導電高分子擁有柔軟、可撓曲、低成本等優點，因此被廣泛地應用於薄膜電晶體、發光二極體、太陽能等有機電子學領域。但高分子巨觀上雜亂的分子結構會產生許多形貌以及電子結構上的缺陷，導致低載子傳導效率。因此，本研究透過修飾自組裝單分子改變基板的表面性質，並藉由改變單分子層以及高分子間的作用力，控制微觀分子排列行為。透過系統性調整單分子層的密度，微控單分子層與高分子側鏈的互嵌作用，並估量相應的高分子微觀排列有序性。本研究不只成功量測出單分子層表面形貌，更計算出單分子層的空間週期，發現最佳單分子層密度與P3HT側鏈週期高度相關，因此得出微觀分子長程有序排列的條件－高分子和單分子層之間幾何結構必須匹配。
本實驗成功的估量自組裝單分子層的密度，釐清高分子和單分子層之間微觀幾何結構的關係，對高分子排列有序性與相應的基本電子結構研究推進重要的一步。

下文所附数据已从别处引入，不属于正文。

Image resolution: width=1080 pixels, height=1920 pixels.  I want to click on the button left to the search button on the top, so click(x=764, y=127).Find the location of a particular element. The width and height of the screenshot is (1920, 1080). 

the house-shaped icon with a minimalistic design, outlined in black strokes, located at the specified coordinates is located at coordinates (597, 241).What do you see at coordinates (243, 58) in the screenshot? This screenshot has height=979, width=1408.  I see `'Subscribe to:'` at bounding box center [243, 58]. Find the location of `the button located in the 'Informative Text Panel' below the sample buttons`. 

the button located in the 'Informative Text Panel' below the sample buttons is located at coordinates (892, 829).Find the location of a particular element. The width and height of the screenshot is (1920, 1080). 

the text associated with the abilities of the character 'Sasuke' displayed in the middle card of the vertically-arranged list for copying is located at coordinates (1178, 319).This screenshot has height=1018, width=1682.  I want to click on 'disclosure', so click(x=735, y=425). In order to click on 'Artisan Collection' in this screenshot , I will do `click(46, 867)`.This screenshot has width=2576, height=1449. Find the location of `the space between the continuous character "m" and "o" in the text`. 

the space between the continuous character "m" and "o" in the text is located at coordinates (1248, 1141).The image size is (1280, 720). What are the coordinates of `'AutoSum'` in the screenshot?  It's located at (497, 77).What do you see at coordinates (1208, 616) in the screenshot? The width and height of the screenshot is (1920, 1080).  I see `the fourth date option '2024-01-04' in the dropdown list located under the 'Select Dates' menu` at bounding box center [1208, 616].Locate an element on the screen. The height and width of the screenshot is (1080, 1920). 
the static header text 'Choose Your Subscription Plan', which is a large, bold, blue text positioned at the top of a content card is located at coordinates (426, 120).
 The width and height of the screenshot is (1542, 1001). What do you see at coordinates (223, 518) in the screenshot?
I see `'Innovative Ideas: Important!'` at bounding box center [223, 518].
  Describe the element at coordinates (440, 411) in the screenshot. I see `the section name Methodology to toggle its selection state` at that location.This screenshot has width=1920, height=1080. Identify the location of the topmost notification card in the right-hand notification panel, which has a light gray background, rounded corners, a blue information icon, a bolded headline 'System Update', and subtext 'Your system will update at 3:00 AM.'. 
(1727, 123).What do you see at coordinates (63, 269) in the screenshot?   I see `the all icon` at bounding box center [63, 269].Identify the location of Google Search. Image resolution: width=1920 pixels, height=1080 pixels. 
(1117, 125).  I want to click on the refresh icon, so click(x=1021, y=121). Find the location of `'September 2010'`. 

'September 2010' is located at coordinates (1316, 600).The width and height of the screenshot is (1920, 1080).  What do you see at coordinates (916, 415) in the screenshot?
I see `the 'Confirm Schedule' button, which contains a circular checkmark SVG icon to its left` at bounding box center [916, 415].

In this study, we systematically regulate the density of self-assembled monolayers (SAM) to control the stacking conformation of semiconducting polymers on the substrate. In order to properly evaluate the density of monolayer, we increased the chain length of the monolayer to enhance the response of atomic force microscope (AFM). Assisted by the elongated SAM molecules, the morphology and the density of the synthesized monolayers were successfully extracted by AFM. After converting the SAM morphology into a one-dimensional frequency spectrum, the spatial period of the monolayer can be estimated. The best monolayer density was found to be highly-correlated to the period of the P3HT side chain. Therefore, when the geometric correlation of the P3HT and the monolayers matches, it is beneficial to order polymers.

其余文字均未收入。